═══ Data to examine ═══
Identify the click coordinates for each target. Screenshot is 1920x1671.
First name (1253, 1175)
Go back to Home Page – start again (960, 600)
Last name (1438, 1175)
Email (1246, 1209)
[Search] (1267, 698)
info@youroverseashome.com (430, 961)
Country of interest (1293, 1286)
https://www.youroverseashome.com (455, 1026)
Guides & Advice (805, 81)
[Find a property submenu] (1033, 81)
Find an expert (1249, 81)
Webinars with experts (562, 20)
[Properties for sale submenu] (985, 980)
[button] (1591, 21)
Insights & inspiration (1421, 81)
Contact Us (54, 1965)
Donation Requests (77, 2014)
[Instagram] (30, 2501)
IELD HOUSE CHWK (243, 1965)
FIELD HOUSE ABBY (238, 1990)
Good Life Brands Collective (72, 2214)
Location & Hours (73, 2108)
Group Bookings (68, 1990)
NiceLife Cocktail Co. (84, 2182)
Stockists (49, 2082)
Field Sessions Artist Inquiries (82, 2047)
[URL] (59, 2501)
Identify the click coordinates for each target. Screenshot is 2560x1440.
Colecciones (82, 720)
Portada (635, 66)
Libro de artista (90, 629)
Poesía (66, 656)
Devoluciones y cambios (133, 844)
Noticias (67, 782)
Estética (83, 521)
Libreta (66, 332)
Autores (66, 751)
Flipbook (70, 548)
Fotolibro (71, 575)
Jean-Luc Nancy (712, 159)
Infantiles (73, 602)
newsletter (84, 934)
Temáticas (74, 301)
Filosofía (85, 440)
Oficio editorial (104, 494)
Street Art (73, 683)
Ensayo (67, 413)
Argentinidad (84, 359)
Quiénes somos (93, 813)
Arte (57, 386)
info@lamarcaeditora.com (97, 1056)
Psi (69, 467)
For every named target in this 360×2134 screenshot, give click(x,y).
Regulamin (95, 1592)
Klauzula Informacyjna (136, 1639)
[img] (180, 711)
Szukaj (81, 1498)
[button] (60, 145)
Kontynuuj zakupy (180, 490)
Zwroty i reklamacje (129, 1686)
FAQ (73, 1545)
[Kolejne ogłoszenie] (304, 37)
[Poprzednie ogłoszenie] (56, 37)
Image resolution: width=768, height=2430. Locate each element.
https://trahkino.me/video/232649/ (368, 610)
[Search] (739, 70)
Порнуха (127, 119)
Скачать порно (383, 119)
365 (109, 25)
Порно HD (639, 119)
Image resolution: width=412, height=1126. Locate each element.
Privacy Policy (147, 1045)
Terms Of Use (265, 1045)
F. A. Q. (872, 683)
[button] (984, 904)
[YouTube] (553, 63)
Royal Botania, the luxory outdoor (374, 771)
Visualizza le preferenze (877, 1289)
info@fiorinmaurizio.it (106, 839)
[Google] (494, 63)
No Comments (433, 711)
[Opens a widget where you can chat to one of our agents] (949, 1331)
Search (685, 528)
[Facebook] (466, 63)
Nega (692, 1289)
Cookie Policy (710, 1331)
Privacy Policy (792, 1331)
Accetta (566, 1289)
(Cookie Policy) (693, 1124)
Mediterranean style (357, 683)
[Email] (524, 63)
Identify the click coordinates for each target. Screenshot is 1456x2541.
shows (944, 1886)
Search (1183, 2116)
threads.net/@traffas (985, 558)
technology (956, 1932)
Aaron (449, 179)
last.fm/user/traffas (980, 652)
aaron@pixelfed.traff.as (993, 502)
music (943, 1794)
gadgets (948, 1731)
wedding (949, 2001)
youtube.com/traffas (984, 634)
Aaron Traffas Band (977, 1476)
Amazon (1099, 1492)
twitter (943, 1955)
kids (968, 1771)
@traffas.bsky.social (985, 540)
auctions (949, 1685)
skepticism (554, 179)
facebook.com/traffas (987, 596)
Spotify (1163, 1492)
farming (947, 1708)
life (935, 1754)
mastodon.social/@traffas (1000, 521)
═══
**Try it**
Search the data above for the word "social" and show every line that has it.

**Solution to this task**
@traffas.bsky.social (985, 540)
mastodon.social/@traffas (1000, 521)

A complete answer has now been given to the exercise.